# Choosing a great 1st gyuto



## granada762 (Oct 10, 2012)

Jeff Mayville here.

I hope for some fresh feedback. Here goes.

I love to cook above average dishes. I am fussy with all I do. Cooking has to be pleasing to the eye and feel good preparing. I love quality and will pay for it. I also am hooked on sharpness of knives. I'm still learning and want to feel some great quality in a gyuto. I have a cheap Henkels and Chicago and they work well after my sharpening. (I'm no pro yet) I love the damascus look of a knife, but the quality has to be there too! I won't trade on quality or look. Not much selection in Toronto. Internet seems best, but I can't feel a picture 

Here are 2 choices of beautiful knives. $184 for a set. Yoshihiro Gyuto and Petty or $172 for a Hattori Gyuto. Both seem top notch.

Any feedback would be wonderful.

*YOSHIHIRO*

VG-10 Hammered Damascus Set Gyuto & Petty Japanese sushi chef knife

-Grade Hammered Damascus Blade Length -
-Knife Style Gyuto & Petite set Bolster Material Stainless steel
-Blade Material VG-10 Hand Hammered Damascus HRC (Hardness Rockwell C scale) 60
-Handle Material Wood 
-Edge Angle Double-Edged Origin Made in Japan $184.00

or

*HATTORI*

HD-7 Damascus Gyuto Cutting edge length: 210mm Total Length: 335mm Blade Thickness: 3mm

Blade Width: 46mm

Handle Length:118mm

Total Weight:192g

$172.00

Thank you for taking the time.

Jeffrey Mayville.

Brampton Ontario Canada.

[email protected]


----------



## boar_d_laze (Feb 13, 2008)

Both knives are VG-10 san-mai and both have a LOT of cosmetics.  Hattori does F&F (fit and finish) very well.  I don't know Yoshihiro well enough to comment.  Hattori's san-mai VG-10 used to be less chip prone than many other manufacturer's versions, but I imagine the others have caught up by now.  And again, I can't comment on Yoshihiro particularly. 

The wavy "damascus-look" patterning on both knives and the tsuchime hammer marks on the Yoshihiro do not contribute to performance in any way.  Furthermore, the patterned layers (jigane) are very soft and tend to scratch.  Unfortunately, the scratches cannot be buffed out at home.

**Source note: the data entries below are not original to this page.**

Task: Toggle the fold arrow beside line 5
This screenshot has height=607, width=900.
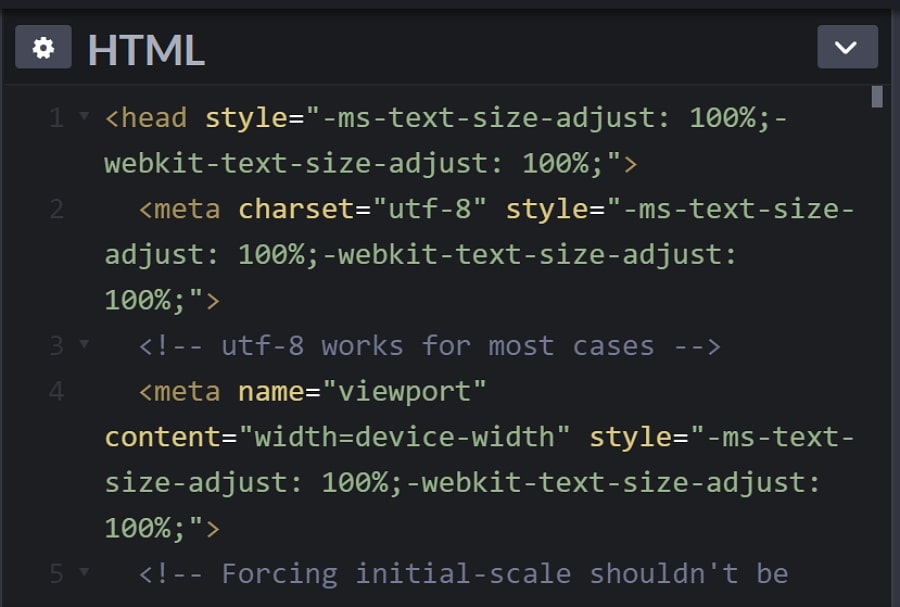Action: (x=84, y=574)
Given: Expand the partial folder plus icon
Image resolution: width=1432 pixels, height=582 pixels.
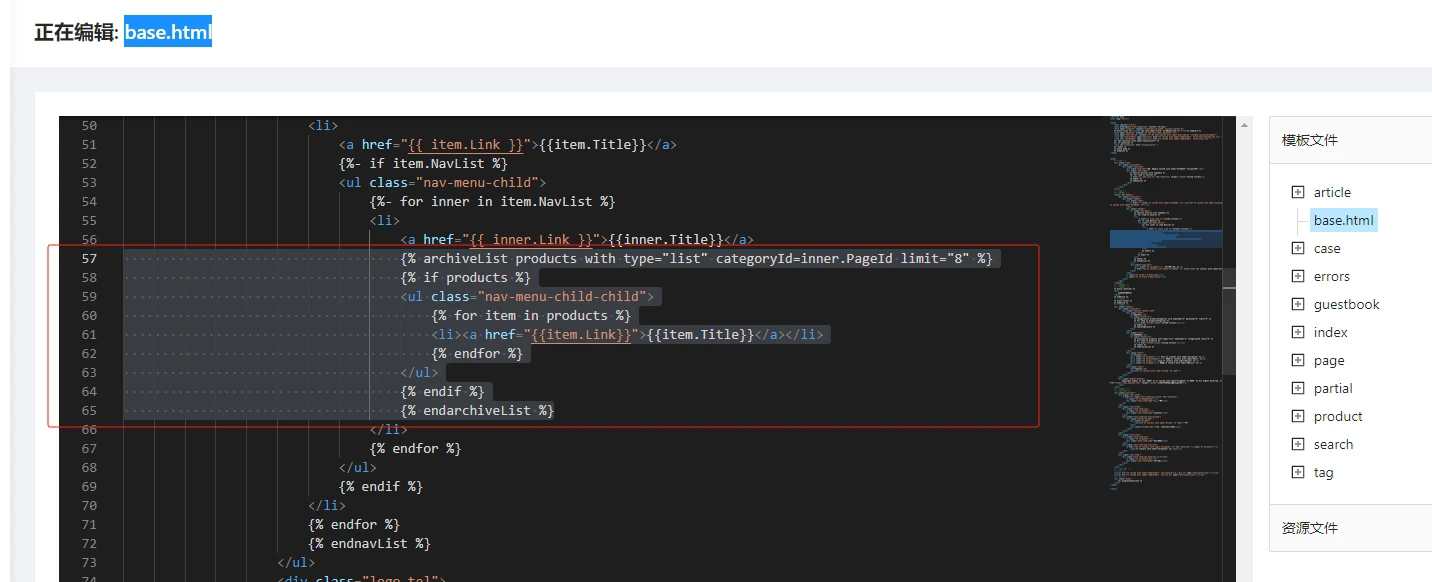Looking at the screenshot, I should pos(1298,388).
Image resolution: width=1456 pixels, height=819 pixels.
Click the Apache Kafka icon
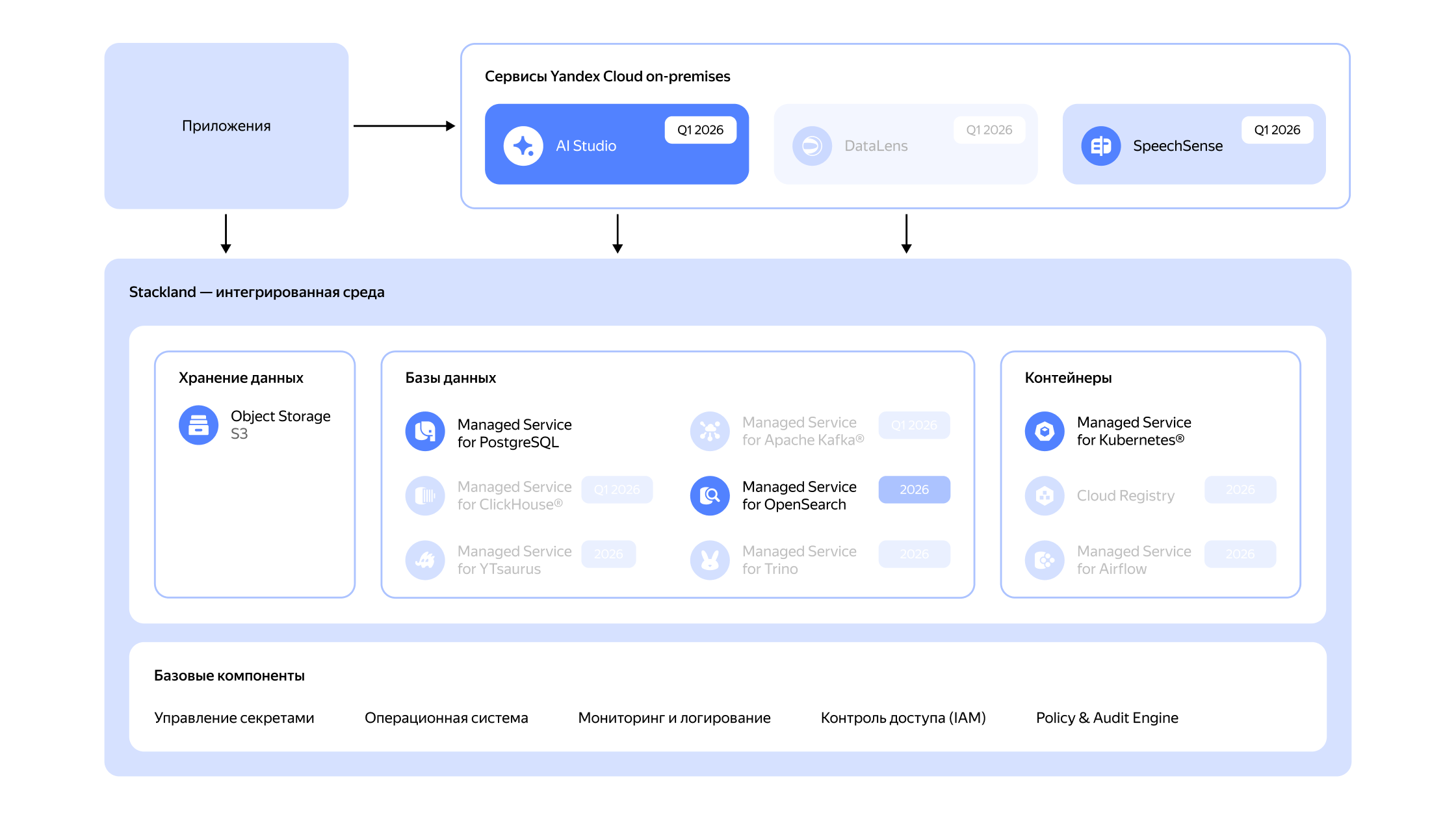click(710, 431)
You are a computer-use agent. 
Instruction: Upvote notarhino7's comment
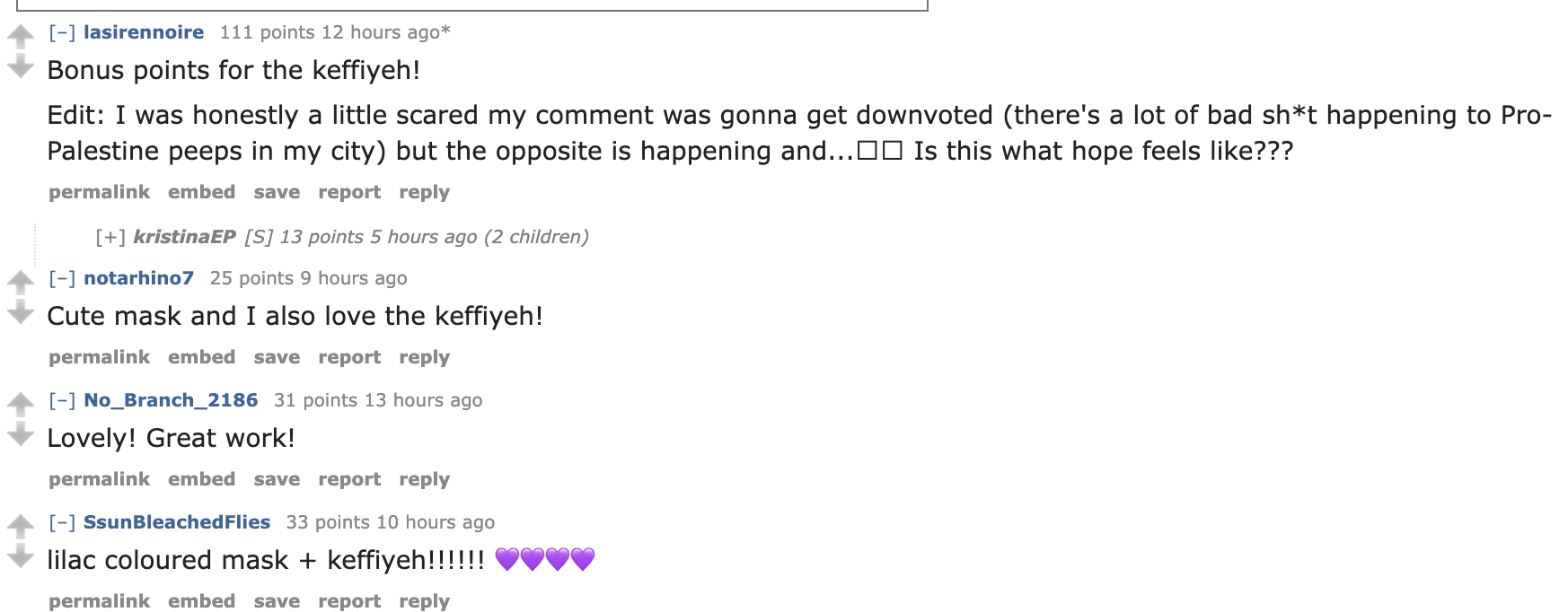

VG-10 is a good alloy which sharpens and holds an edge fairly well; but has some durability issues.  A few years ago VG-10 was considered something of a miracle, but time has changed the assessment,  It's now one of the better but no longer one of the best knife alloys.  It's a bit chippy, a bit coarse on the stones, problematic on a steel (chips), and can be a bit difficult to deburr (chips).

If you want a san-mai VG-10 you can get significantly more bang for the buck with a Tojiro DP than just about anything else.  While the Tojiro is a very plain looking knife, it's functionally as good or better than anything else of its type. 

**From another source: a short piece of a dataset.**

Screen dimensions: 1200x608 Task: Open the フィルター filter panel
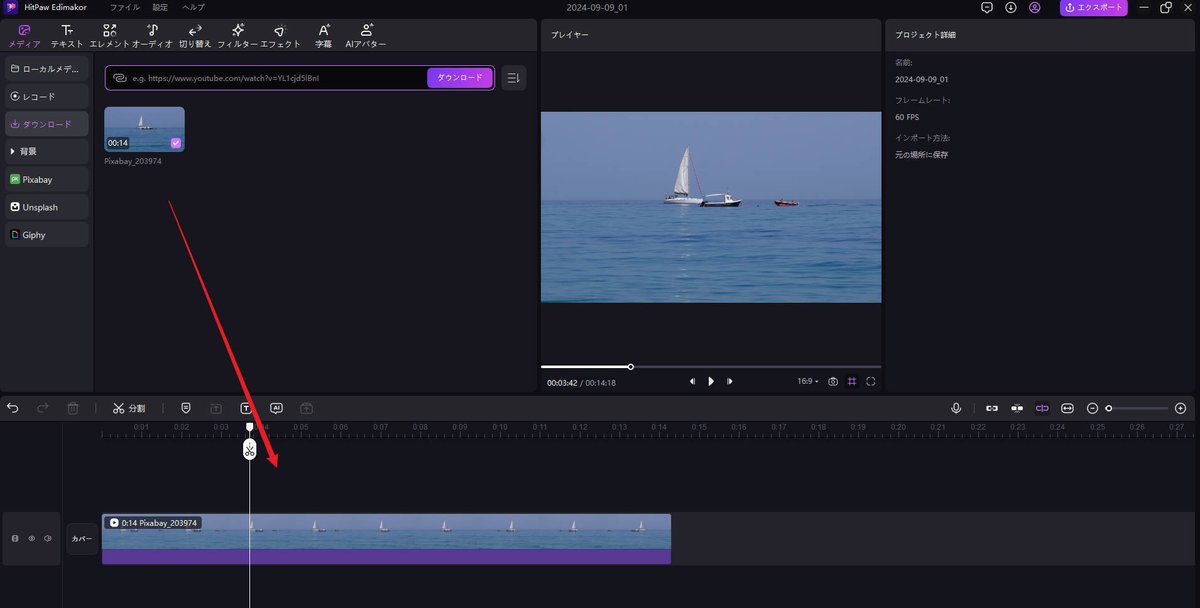pyautogui.click(x=238, y=36)
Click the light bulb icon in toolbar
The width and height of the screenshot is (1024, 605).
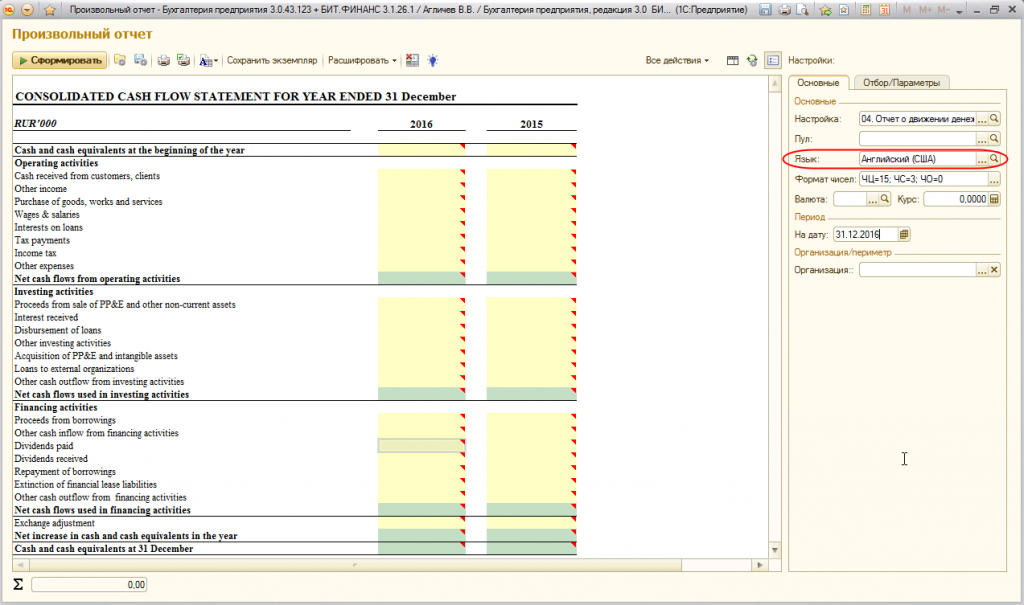432,60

You might also want to consider the Kagayaki CarboNext -- a semi-stainless (not VG-10!) knife sold only by JCK.  It's  a high performing, great value knife.  On the downside it may require an expert sharpener to establish the initial edge (JCK often ships CNs dull), but is a cut above the other knives in terms of edge taking, sharpening and holding, and has a very nice profile.  

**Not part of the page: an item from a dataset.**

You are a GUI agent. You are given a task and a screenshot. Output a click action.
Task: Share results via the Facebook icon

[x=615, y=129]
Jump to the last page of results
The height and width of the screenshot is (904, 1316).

I see you're looking at "sets," which is fine as far as it goes.  If I were buying separates I wouldn't invest a penny in cosmetics on a petty -- they take too much abuse.

Hope this helps,

BDL


----------



## rdm magic (Apr 16, 2012)

Id just like to say that although the carbonext I got was shipped very dull (and I paid extra for the sharpening; don't bother unless you want a 70/30 bevel and can't form one) I managed to get it very sharp. I don't class myself as a great sharpener, on the low end of good maybe. It is very easy to get sharp though.


----------



## granada762 (Oct 10, 2012)

I just figured that 2 good knives for a good price might be better than one good knife, to which I may need to buy a petty later. I also find that I appreciate a good looking knife (good working too!) will make you want to pick it up more. More use more practice getting good with it. 

From a musicians perspective. I know I've had great sounding banjos that look crappy and great sounding banjos that look good, and I always seem more excited to grab the prettier one! Workmanship is always 1st in anything I buy, but look is always next.

If I had 2 cars that performed the same, one was a rust bucket and the other a gem, which would you drive?

Now if I had a pretty knife that didn't work well, I would never pick it up either  

Thanks for all your help.


----------